There are a few ways that your client/prospect password can be reset.
The first is on the actual engagement itself. There will be a forgot password link on the engagement that your client can click on.
In going this route this will start the PIN process over again where the client will need to have their PIN and will then create a new password on engagements that have a high security level.
**Please note: If you have your notifications set up to receive an email when your client/prospect requests a new security PIN, as long as they have a mobile number on their profile you do not need to take any further actions.
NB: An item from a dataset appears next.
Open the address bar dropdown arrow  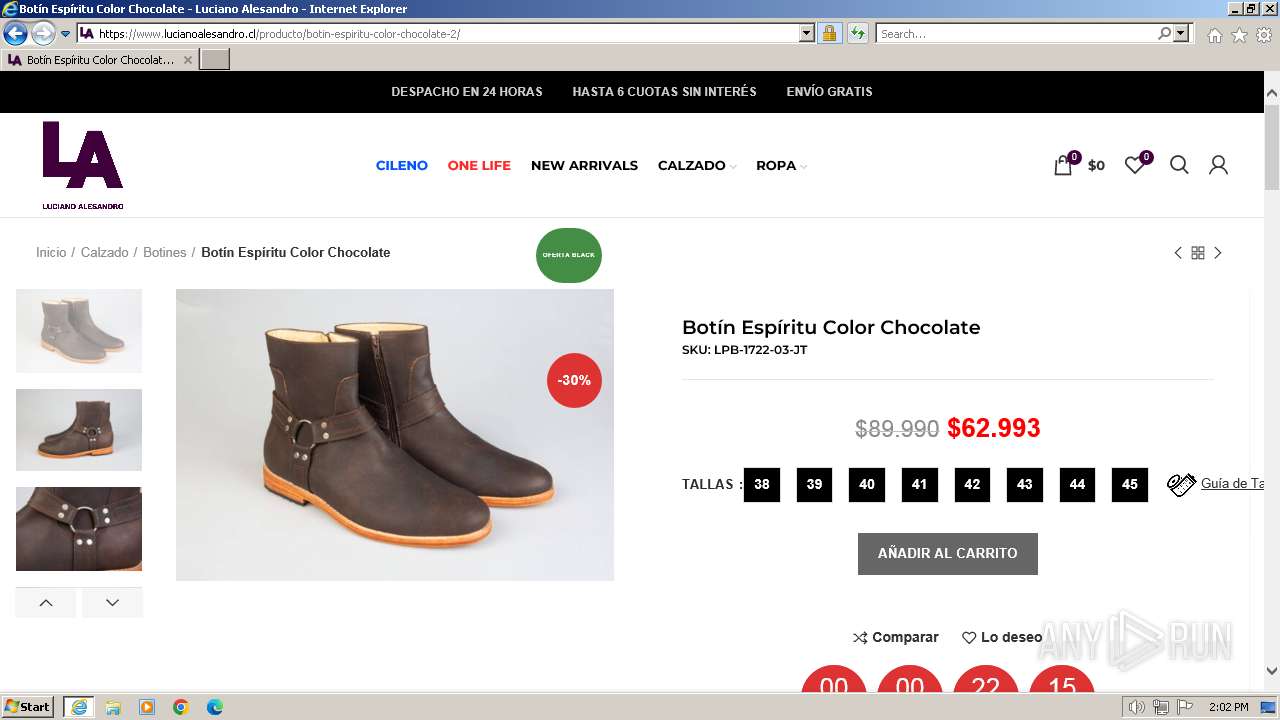[x=807, y=33]
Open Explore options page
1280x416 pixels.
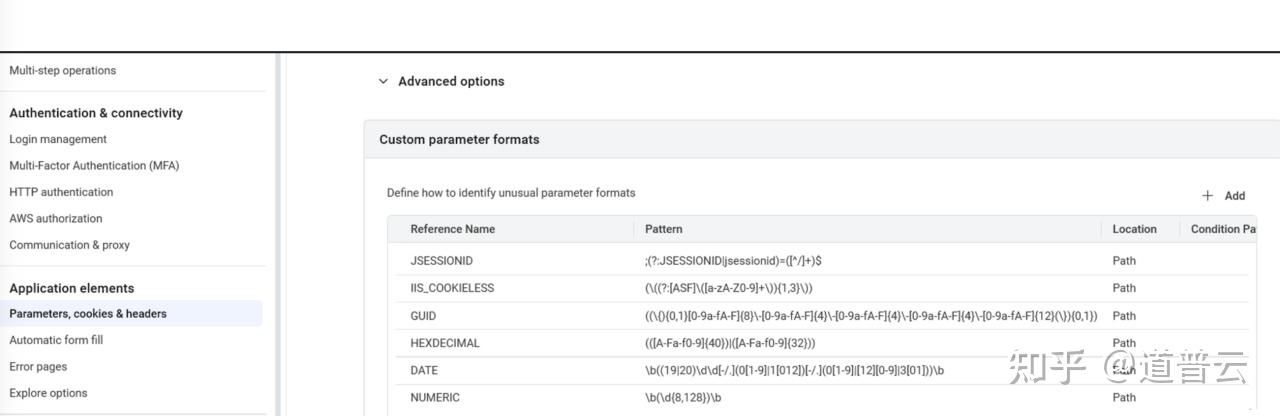48,393
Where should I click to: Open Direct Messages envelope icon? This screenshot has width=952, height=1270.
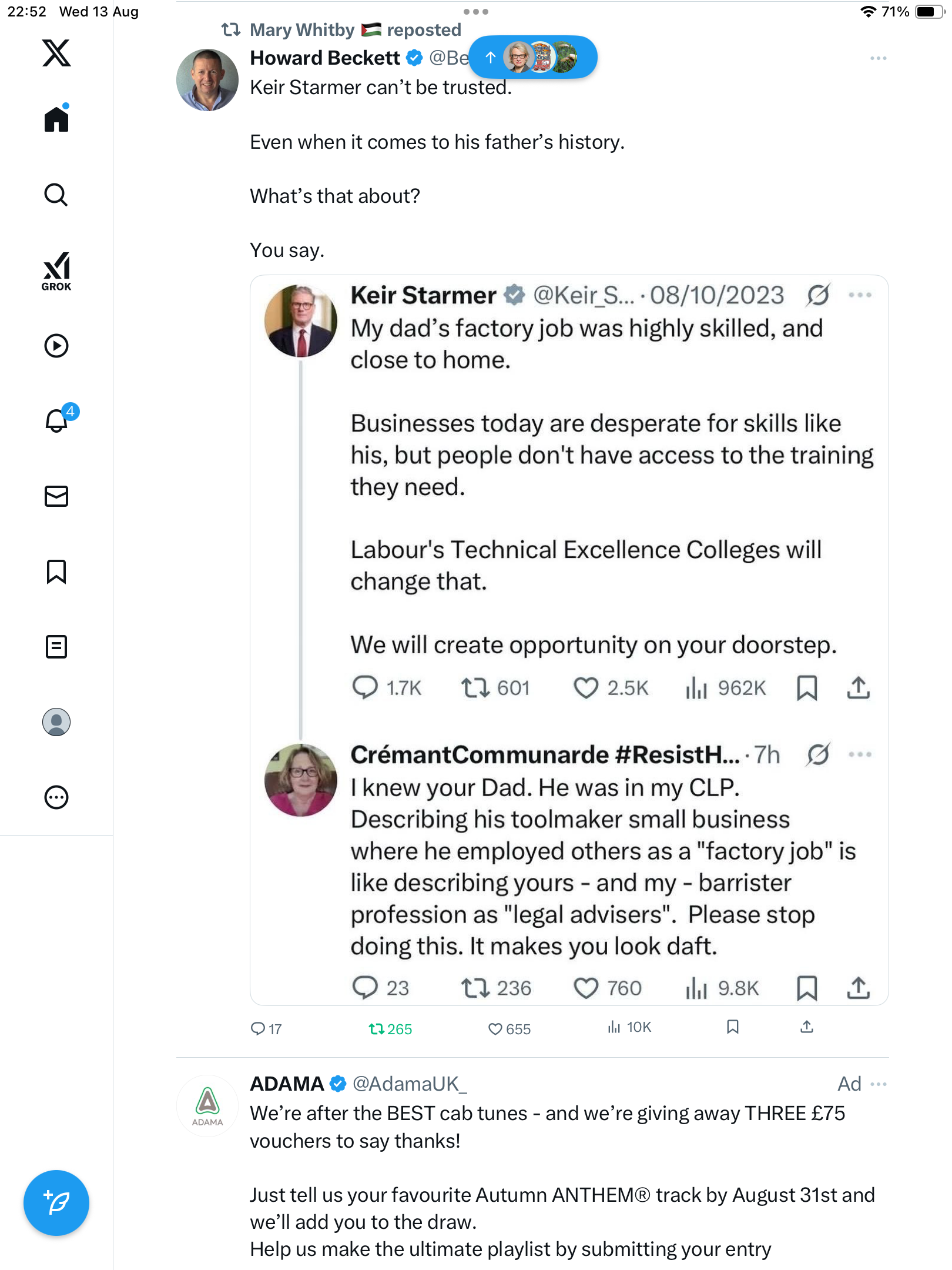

The PIN reset will happen automatically, they will receive their new PIN via SMS and will then create a new password. If there isn't a mobile number on file then you will need to provide the PIN to your client verbally or in a separate email to be fully secure.
The other route is if they do not have a mobile number on their profile you can reset their security to generate a new PIN on their profile.
You will then need to provide this PIN to your client either verbally or in a separate email.
Tip for Client/Prospect passwords on the templates: The password validation runs an algorithm to check for common passwords and will show them as invalid. There's no fixed set of "rules" for the password. The only fixed rule is the 8 character minimum. After that, it depends on how common it is. This algorithm is not proprietary, it's something that is used by a large number of sass companies (such has Dropbox, Github, and even Bank of America). While some services implement this algorithm only as "information" by showing a password strength meter, we opted to not allow weak passwords at all since we are protecting personal and financial information.